On his initial visit, Chang complained of dull and achy pain in his right hip that sometimes radiated to his thigh and buttock area, as well as stiffness in the hip first thing in the morning or after prolonged sitting. Occasionally, he stated, his hip “sounds crunchy” when he rises from a sitting position or when he pedals his bicycle. He reported exacerbating factors that included getting up from bed or other low surfaces, extended walking or cycling more than 0.5 miles, and ascending/descending stairs. Chang also stated that lying on his side to sleep is most comfortable at this time.
Self-management strategies he has tried thus far have included using the hot tub at the local fitness center and taking Tylenol, both of which have provided only minimal relief. Chang expressed some frustration at not being able to participate in some of his preferred physical activities, particularly cycling, which he stated has been his primary source of social engagement since his wife passed away.
Shaliqua’s physical examination of Chang’s complaints yielded the following:
- Lumbar spine and knee pathology ruled out with screening
- Significantly decreased active and passive range of motion (ROM) in right hip joint (particularly in hip abductors, flexors, and external rotators)

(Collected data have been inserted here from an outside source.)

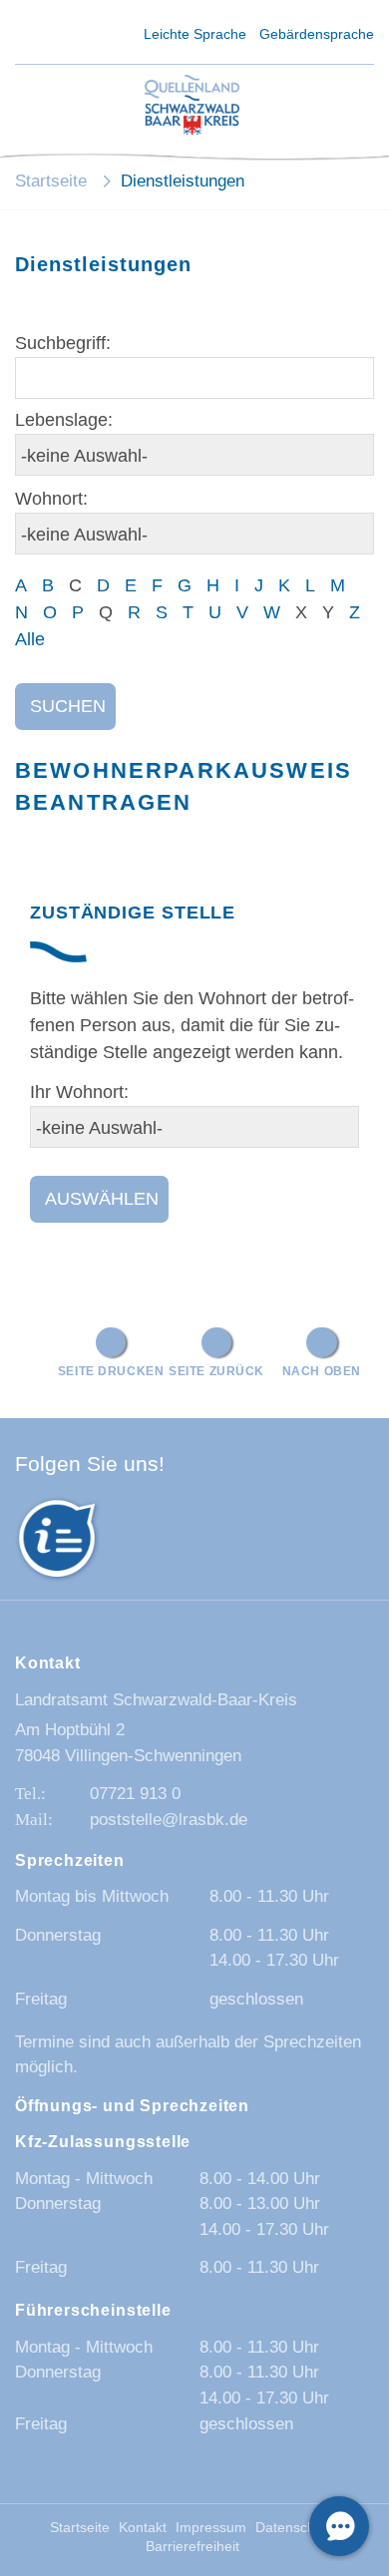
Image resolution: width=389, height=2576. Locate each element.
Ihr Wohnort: (79, 1092)
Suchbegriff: (63, 343)
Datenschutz (294, 2527)
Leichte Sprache (195, 34)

- Significantly decreased manual muscle strength in right hip abduction and extension
- Increased pain with passive ROM testing
- Slightly antalgic gait pattern, with decreased stance time and weight-bearing on right side
- Slight crepitus of hip joint when moved passively from close-packed to loose-packed positioning
- Static and dynamic standing balance grossly within age-typical limits
The physical therapist discussed the results of her evaluation with Chang using a moveable anatomical model of the hip joint to explain the biomechanics of his hip dysfunction. She then asked Chang what he would like to gain from physical therapy intervention. Chang stated that his ideal goal would be to bike 10 miles with his cycling group relatively pain-free and without needing to stop for a break. Available management options were discussed and a treatment plan developed.

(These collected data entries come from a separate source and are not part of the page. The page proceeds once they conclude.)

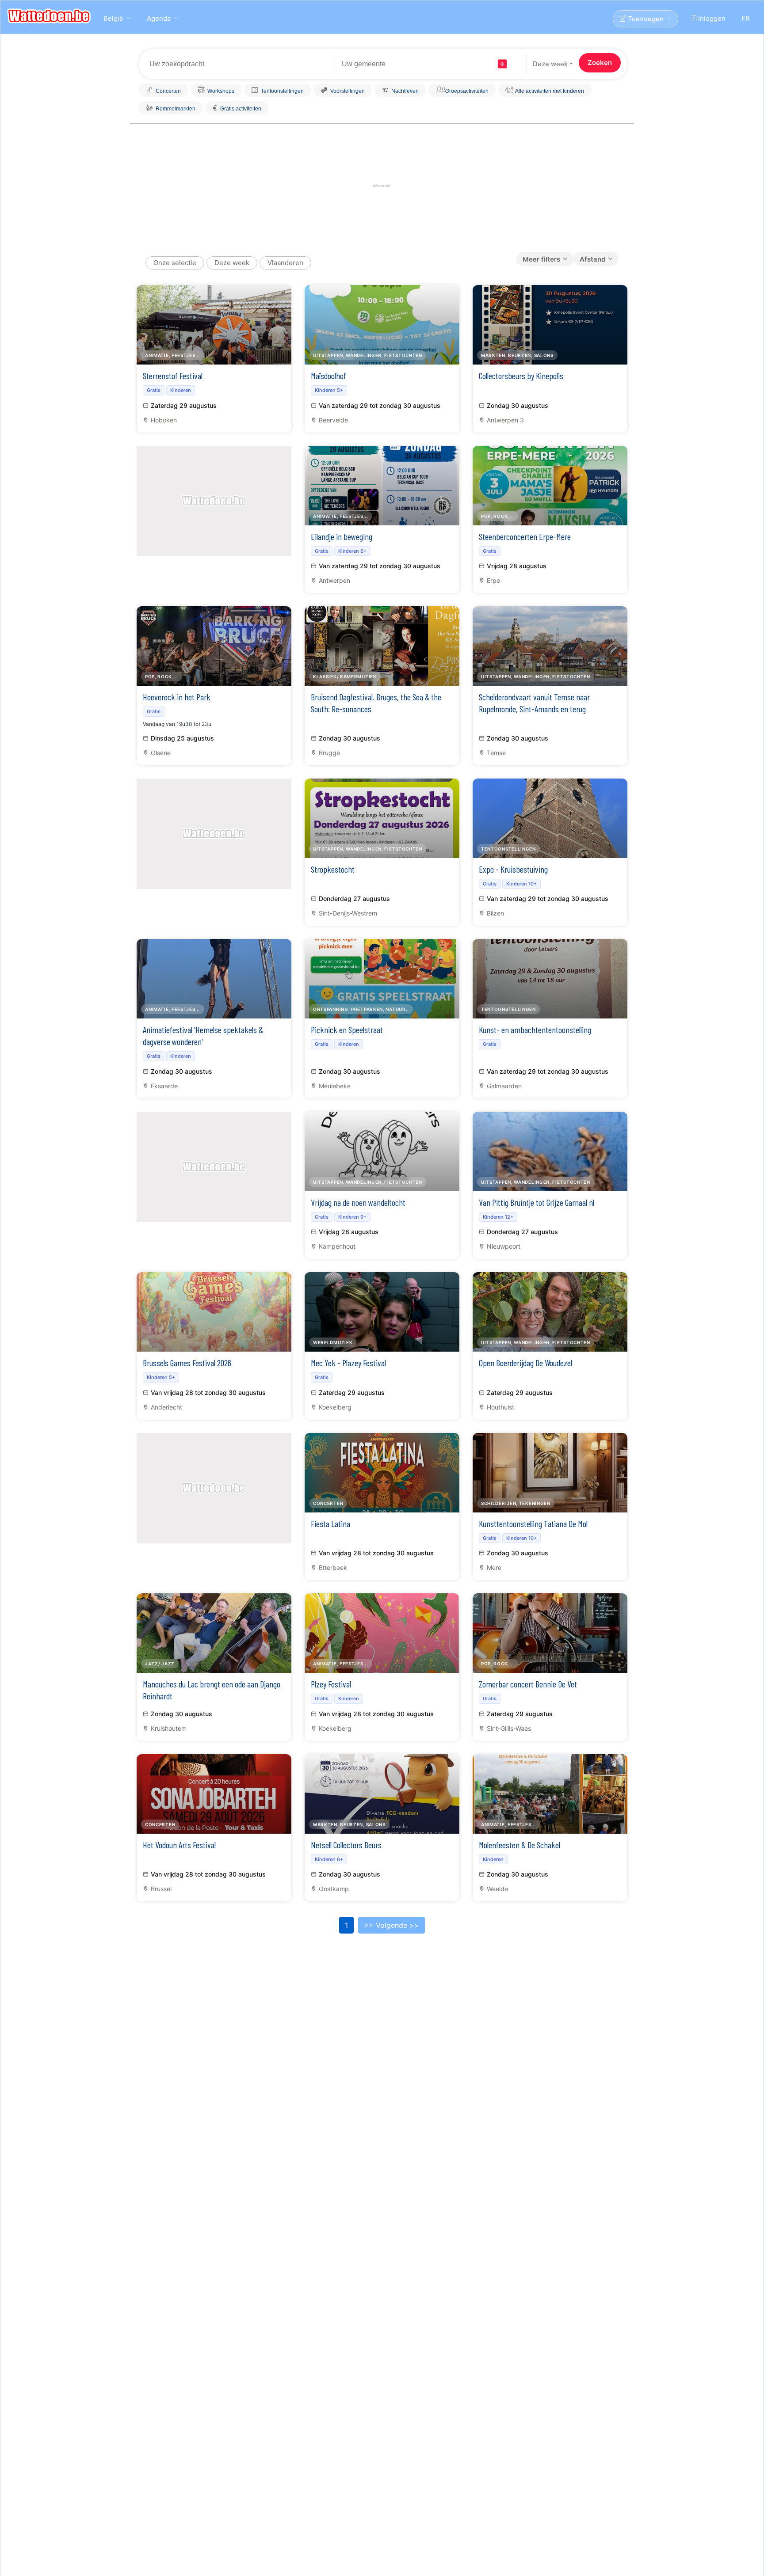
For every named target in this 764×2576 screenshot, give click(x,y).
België (113, 18)
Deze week (550, 64)
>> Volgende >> (391, 1925)
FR (745, 18)
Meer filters (541, 259)
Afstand (592, 259)
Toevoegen (645, 19)
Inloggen (711, 18)
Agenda (159, 18)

In order to address Chang’s hip dysfunction and resultant pain, Shaliqua employed a combination of treatments, including ice and electrotherapy for pain management; a combination of manual therapy, muscle-energy techniques, and joint mobilizations to address range of motion and joint restrictions; and a progressive program of exercises designed to maximize flexibility and strength of hip musculature. Chang was also given a progressive home exercise program (HEP) to perform on a daily basis between clinic visits.
After attending physical therapy three times weekly for four weeks and adhering to his prescribed HEP, Chang experienced a significant reduction in his pain as well as measurable improvements in his active and passive hip ROM and muscle strength. With continued progression of his prescribed exercise and mobility routines, Chang eventually dropped down to once-a-week physical therapy appointments and finally was discharged to an independent, long-term HEP. Four months after his initial evaluation, Chang had regained the ability to bike moderate distances with his cycling club and stated that he was satisfied with the results of his physical therapy.